» **Problem to solve**
Please recast every line of the rows below as a JSON list of strings, one string per line, leaving out blank lines.

Items from a dataset
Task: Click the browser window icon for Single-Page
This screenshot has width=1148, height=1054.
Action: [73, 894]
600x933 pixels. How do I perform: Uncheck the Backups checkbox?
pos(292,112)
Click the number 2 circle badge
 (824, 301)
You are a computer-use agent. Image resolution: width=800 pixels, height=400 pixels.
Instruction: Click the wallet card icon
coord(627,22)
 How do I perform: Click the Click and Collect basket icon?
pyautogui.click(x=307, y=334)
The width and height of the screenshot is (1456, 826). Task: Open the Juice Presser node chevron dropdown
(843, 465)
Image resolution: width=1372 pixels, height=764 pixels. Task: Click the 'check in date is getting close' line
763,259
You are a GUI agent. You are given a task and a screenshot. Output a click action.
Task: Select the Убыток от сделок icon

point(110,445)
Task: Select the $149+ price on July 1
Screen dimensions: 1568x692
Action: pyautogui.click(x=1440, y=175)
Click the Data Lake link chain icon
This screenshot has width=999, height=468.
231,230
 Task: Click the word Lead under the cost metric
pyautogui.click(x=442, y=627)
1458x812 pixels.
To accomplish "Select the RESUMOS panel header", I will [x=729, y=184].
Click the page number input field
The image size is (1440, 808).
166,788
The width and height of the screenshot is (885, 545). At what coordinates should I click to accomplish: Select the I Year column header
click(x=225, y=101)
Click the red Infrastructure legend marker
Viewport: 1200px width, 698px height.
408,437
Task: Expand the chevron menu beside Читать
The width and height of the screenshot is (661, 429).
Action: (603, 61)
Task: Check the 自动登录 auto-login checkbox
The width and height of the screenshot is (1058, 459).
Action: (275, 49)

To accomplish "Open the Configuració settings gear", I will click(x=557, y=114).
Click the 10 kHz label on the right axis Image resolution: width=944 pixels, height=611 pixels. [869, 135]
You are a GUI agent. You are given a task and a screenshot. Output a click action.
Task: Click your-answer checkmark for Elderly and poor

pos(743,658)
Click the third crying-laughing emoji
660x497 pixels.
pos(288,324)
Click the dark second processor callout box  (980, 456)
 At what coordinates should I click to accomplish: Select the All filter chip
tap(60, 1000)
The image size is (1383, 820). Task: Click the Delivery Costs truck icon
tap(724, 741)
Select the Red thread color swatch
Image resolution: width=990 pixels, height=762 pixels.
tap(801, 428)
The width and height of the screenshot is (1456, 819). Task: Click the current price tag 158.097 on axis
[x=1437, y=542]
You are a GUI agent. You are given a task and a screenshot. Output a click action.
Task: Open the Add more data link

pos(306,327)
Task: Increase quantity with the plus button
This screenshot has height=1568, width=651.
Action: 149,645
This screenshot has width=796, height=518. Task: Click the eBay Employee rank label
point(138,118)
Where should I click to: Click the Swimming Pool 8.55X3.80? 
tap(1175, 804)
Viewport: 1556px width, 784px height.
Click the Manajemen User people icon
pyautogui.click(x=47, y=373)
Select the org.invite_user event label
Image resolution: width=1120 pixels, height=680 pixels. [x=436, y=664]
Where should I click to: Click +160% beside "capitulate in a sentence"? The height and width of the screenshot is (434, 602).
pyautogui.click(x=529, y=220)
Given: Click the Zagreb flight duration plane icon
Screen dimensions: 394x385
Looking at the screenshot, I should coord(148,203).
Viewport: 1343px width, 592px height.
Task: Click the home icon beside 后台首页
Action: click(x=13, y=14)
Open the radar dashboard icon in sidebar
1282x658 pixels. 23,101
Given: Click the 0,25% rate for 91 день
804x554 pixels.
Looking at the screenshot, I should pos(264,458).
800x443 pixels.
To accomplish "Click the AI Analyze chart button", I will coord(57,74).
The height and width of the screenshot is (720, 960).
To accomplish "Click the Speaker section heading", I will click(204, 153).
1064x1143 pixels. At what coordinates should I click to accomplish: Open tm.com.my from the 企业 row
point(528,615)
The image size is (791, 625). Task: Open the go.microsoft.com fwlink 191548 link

» **Completed exercise**
[
  "Task: Click the browser window icon for Single-Page",
  "This screenshot has width=1148, height=1054.",
  "Action: [73, 894]",
  "600x933 pixels. How do I perform: Uncheck the Backups checkbox?",
  "pos(292,112)",
  "Click the number 2 circle badge",
  " (824, 301)",
  "You are a computer-use agent. Image resolution: width=800 pixels, height=400 pixels.",
  "Instruction: Click the wallet card icon",
  "coord(627,22)",
  " How do I perform: Click the Click and Collect basket icon?",
  "pyautogui.click(x=307, y=334)",
  "The width and height of the screenshot is (1456, 826). Task: Open the Juice Presser node chevron dropdown",
  "(843, 465)",
  "Image resolution: width=1372 pixels, height=764 pixels. Task: Click the 'check in date is getting close' line",
  "763,259",
  "You are a GUI agent. You are given a task and a screenshot. Output a click action.",
  "Task: Select the Убыток от сделок icon",
  "point(110,445)",
  "Task: Select the $149+ price on July 1",
  "Screen dimensions: 1568x692",
  "Action: pyautogui.click(x=1440, y=175)",
  "Click the Data Lake link chain icon",
  "This screenshot has width=999, height=468.",
  "231,230",
  " Task: Click the word Lead under the cost metric",
  "pyautogui.click(x=442, y=627)",
  "1458x812 pixels.",
  "To accomplish \"Select the RESUMOS panel header\", I will [x=729, y=184].",
  "Click the page number input field",
  "The image size is (1440, 808).",
  "166,788",
  "The width and height of the screenshot is (885, 545). At what coordinates should I click to accomplish: Select the I Year column header",
  "click(x=225, y=101)",
  "Click the red Infrastructure legend marker",
  "Viewport: 1200px width, 698px height.",
  "408,437",
  "Task: Expand the chevron menu beside Читать",
  "The width and height of the screenshot is (661, 429).",
  "Action: (603, 61)",
  "Task: Check the 自动登录 auto-login checkbox",
  "The width and height of the screenshot is (1058, 459).",
  "Action: (275, 49)",
  "To accomplish \"Open the Configuració settings gear\", I will click(x=557, y=114).",
  "Click the 10 kHz label on the right axis Image resolution: width=944 pixels, height=611 pixels. [869, 135]",
  "You are a GUI agent. You are given a task and a screenshot. Output a click action.",
  "Task: Click your-answer checkmark for Elderly and poor",
  "pos(743,658)",
  "Click the third crying-laughing emoji",
  "660x497 pixels.",
  "pos(288,324)",
  "Click the dark second processor callout box  (980, 456)",
  " At what coordinates should I click to accomplish: Select the All filter chip",
  "tap(60, 1000)",
  "The image size is (1383, 820). Task: Click the Delivery Costs truck icon",
  "tap(724, 741)",
  "Select the Red thread color swatch",
  "Image resolution: width=990 pixels, height=762 pixels.",
  "tap(801, 428)",
  "The width and height of the screenshot is (1456, 819). Task: Click the current price tag 158.097 on axis",
  "[x=1437, y=542]",
  "You are a GUI agent. You are given a task and a screenshot. Output a click action.",
  "Task: Open the Add more data link",
  "pos(306,327)",
  "Task: Increase quantity with the plus button",
  "This screenshot has height=1568, width=651.",
  "Action: 149,645",
  "This screenshot has width=796, height=518. Task: Click the eBay Employee rank label",
  "point(138,118)",
  "Where should I click to: Click the Swimming Pool 8.55X3.80? ",
  "tap(1175, 804)",
  "Viewport: 1556px width, 784px height.",
  "Click the Manajemen User people icon",
  "pyautogui.click(x=47, y=373)",
  "Select the org.invite_user event label",
  "Image resolution: width=1120 pixels, height=680 pixels. [x=436, y=664]",
  "Where should I click to: Click +160% beside \"capitulate in a sentence\"? The height and width of the screenshot is (434, 602).",
  "pyautogui.click(x=529, y=220)",
  "Given: Click the Zagreb flight duration plane icon",
  "Screen dimensions: 394x385",
  "Looking at the screenshot, I should coord(148,203).",
  "Viewport: 1343px width, 592px height.",
  "Task: Click the home icon beside 后台首页",
  "Action: click(x=13, y=14)",
  "Open the radar dashboard icon in sidebar",
  "1282x658 pixels. 23,101",
  "Given: Click the 0,25% rate for 91 день",
  "804x554 pixels.",
  "Looking at the screenshot, I should pos(264,458).",
  "800x443 pixels.",
  "To accomplish \"Click the AI Analyze chart button\", I will coord(57,74).",
  "The height and width of the screenshot is (720, 960).",
  "To accomplish \"Click the Speaker section heading\", I will click(204, 153).",
  "1064x1143 pixels. At what coordinates should I click to accomplish: Open tm.com.my from the 企业 row",
  "point(528,615)",
  "The image size is (791, 625). Task: Open the go.microsoft.com fwlink 191548 link"
]